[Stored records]
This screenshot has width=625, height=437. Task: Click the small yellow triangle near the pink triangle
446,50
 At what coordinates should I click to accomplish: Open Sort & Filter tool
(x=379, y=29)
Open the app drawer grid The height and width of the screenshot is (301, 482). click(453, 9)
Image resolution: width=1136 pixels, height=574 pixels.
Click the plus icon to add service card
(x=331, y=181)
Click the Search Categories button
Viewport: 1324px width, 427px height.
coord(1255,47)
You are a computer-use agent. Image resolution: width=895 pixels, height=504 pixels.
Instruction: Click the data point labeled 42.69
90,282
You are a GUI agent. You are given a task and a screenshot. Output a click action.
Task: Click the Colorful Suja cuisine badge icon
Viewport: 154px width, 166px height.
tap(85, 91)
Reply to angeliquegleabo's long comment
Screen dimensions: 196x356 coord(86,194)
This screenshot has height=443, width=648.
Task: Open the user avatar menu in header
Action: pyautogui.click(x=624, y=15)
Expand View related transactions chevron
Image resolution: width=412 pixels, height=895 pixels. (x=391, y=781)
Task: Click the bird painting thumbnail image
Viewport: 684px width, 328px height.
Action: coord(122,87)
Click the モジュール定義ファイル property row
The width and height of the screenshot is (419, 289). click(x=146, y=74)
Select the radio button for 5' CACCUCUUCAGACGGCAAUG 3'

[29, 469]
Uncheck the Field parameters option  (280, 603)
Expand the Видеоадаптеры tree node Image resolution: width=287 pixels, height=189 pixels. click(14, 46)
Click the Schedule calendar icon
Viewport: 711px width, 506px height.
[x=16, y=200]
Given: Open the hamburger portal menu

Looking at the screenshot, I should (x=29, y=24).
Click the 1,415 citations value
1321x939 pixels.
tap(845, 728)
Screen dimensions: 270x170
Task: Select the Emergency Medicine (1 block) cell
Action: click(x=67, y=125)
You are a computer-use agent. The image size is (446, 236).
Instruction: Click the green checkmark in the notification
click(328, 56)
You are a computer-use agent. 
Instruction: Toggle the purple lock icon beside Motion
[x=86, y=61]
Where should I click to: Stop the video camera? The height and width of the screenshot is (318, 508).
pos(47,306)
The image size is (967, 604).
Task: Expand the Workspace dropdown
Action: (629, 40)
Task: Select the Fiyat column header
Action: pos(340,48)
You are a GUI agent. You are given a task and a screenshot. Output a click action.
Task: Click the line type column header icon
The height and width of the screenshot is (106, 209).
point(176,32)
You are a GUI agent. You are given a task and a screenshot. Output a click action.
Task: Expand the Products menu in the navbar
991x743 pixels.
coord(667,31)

**What you should do:** Please return the span of lines above that opens with the one containing "Task: Click the line type column header icon" and closes with the final line, both included, exactly as written and nothing more.

**Task solution:**
Task: Click the line type column header icon
The height and width of the screenshot is (106, 209).
point(176,32)
You are a GUI agent. You are given a task and a screenshot. Output a click action.
Task: Expand the Products menu in the navbar
991x743 pixels.
coord(667,31)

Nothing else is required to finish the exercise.